Tuesday, August 29, 2006

Another twofer

A House for Mr Biswas (by V.S. Naipaul) was good, but perhaps too epic. The detailed explanations, the belabored words of everyday existence...a good effect sometimes, as in A Suitable Boy (Vikram Seth), but here it seemed too much musing, too little action. I would give a more cogent review, but I have the bubonic plague, or something like it, so it's time for some quotey quotes:

Time would never be dismissed again. No action would merely lead to another; every action was a part of his life which could not be recalled; therefore thought had to be given to every action: the opening of a matchbox, the striking of a match. Slowly, then, as though unused to his lim bs, and concentrating hard, he had his evening bath, cooked his meal, ate it, washed up, and settled down in his rocking chair to pass -- no, to use, to enjoy, to live -- the evening. The house was unimportant. The evening in this room, was all that mattered. (I think this illustrates quite well the point I want to make; it is certainly elegant writing, and a nice excerpt, but when an entire book reflects this same tone over 600 pages, it can get old.)

'In a few years you will look back on this and laugh,' Mr Biswas said. 'You did your best. And no true effort is ever wasted. Remember that.'
'What about you?' Anand said.
And though they slept on the same bed, neither spoke to the other for the rest of the evening.

Living had always been a preparation, a waiting. And so the years had passed; and now there was nothing to wait for.

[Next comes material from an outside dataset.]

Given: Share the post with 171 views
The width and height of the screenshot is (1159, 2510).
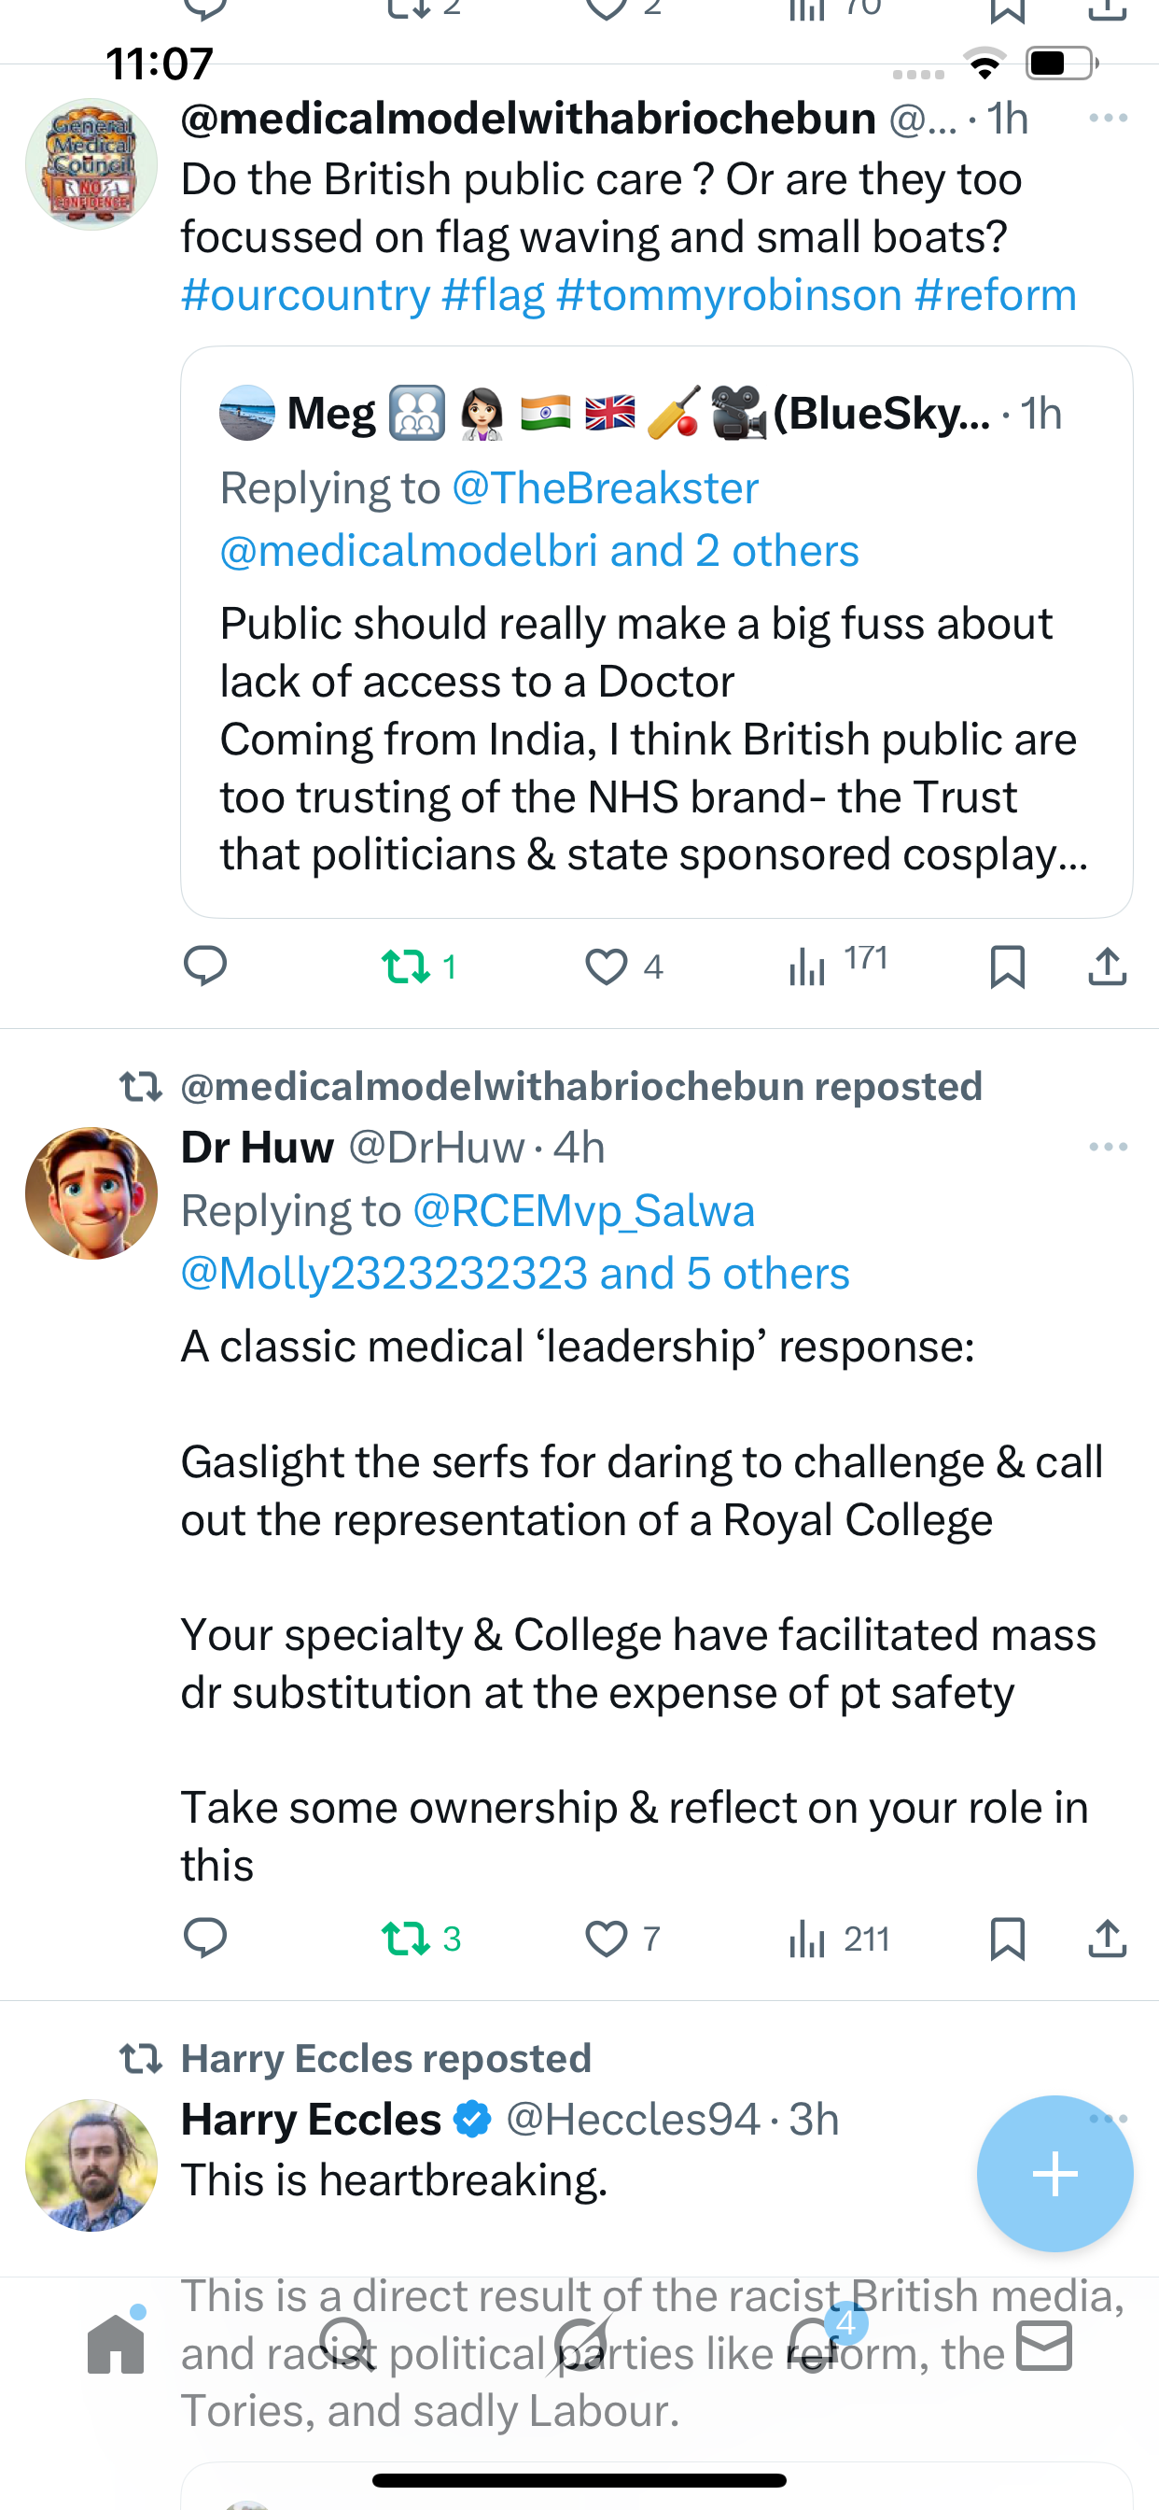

Also breezed through Jack London's Call of the Wild, which I probably should have read at some point in my elementary education (I mean, come on! American classic, folks!).

In contrast to Naipaul, this was a taut little story that moved quickly and refused to imbue everyday events with undue emotion -- and yet managed to be moving and meaningful. At its heart, Call of the Wild is just a great story of nature, of the conflict between man, beast, and circumstance.

I suppose I'm a sucker for dog stories, too, but this was about more than a dog -- if I were still in college, I would probably pfaff about how Buck's narrative is an allegory for modern life, anomie, brutality, enforced selfishness. But I know that would be pushing it, and besides, my energy is fading fast. So I'll leave you with some lively prose; the words aren't special or complex, but there is an ineffable movement to them when strung together.

There is an ecstasy that marks the summit of life, and beyond which life cannot rise. And such is the paradox of living, this ecstasy comes when one is most alive, and it comes as a complete forgetfulness that one is alive.

He was older than the days he had seen and the breaths he had drawn. He linked the past with the present, and the eternity behind him throbbed through him in a mighty rhythm to which he swayed as the tides and seasons swayed.